MOSCOW — The ad begins: “Hey, did you see?” one Russian tween messages another on Russia’s version of Facebook.
The news is that Putin’s going to be talking to kids on TV.
“No way!” the other replies. “What would you ask Putin?”
They muse. School exams. Where will I find work?
And then they start sending cat memes.
The Kremlin is getting interested in Russia’s youth ahead of next year’s presidential elections, amid a growth in students at opposition rallies and research showing increased interest in politics among young Russians. In a rare, kid-targeted event, the Kremlin on Friday afternoon is rolling out its most popular talent: Putin himself, who will take his exhaustive brand of Q&A sessions for a two-and-a-half discussion with the nation’s youth.
Many adults have managed to make themselves look stupid by pandering to young people, and it doesn’t appear the Kremlin is taking any chances. It appears Putin will field a series of somewhat boilerplate questions, from “Who will your successor be?” to “Vladimir Vladimirovich, how do you manage to get everything done?”
While the Kremlin may be worried about growing opposition from young people, media reports and analysts have said officials are more concerned with drawing in their regional basis, where Putin enjoys broad, but not especially enthusiastic, support. In Beltway terms, he’s building the future of his base in small town Russia.
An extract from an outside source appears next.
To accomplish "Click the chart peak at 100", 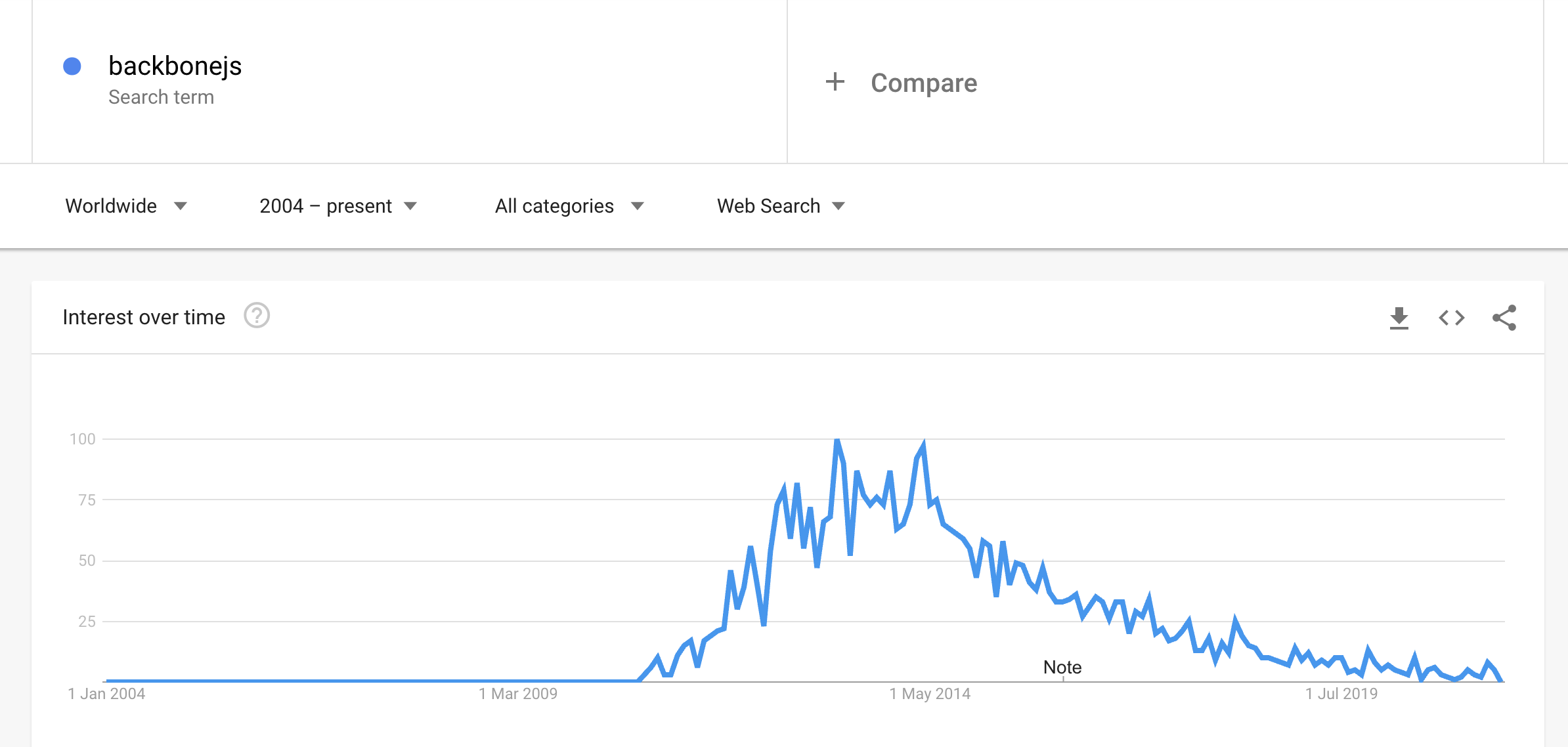I will [837, 441].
In June, the business newspaper Vedomosti reported that the Kremlin has ordered two major pollsters to provide additional private research on young people, and that Putin’s reelection campaign will focus on youth issues to bring up “quality of education, first jobs, finding employment, credit programs, the digital economy and security.”
So far, Putin has not confirmed that he will run for a fourth term as president, which would end in 2024.
Meanwhile, those born during Putin’s first term are coming of age. The majority of them have no memory not only of the Soviet Union, but also of the 1990s, which have now become a byword for criminality and poverty in mainstream political discourse. Those under 17 in Russia have never known any other Russian leader besides Putin, and many have been told since their early years that he saved the country from collapse.
Nonetheless, there is growing interest in youth politics. Anecdotally, that’s been recognized at recent anti-government protests, where the office workers and street radicals of the 2011 white ribbon protests have been replaced by college and high school students. (They also figured abnormally high in arrest reports.) And a report in May by Russia’s Higher School of Economics said that more than 66 percent of Russian students said that corruption was the country’s main problem, and showed low levels of trust for local and federal officials.
Are these talks aimed at bring protesting teens back to Putin? Dmitry Oreshkin, a liberal commentator, says no. The Kremlin views the liberal pockets of youth in the cities as corrupted, he said, and is focused more on providing for his supporters, what Oreshkin calls the “Global provincial.”
“It will not work especially for advanced young people in the capitals — on the contrary, it will annoy them even more,” he said. “But I would like to repeat that they ignore such young people. They do not want them, and they do not hope to draw them to Putin’s side. They rely on provincial young people who do not see any horizons.”
Those are the kids that the Kremlin wants, Oreshkin said.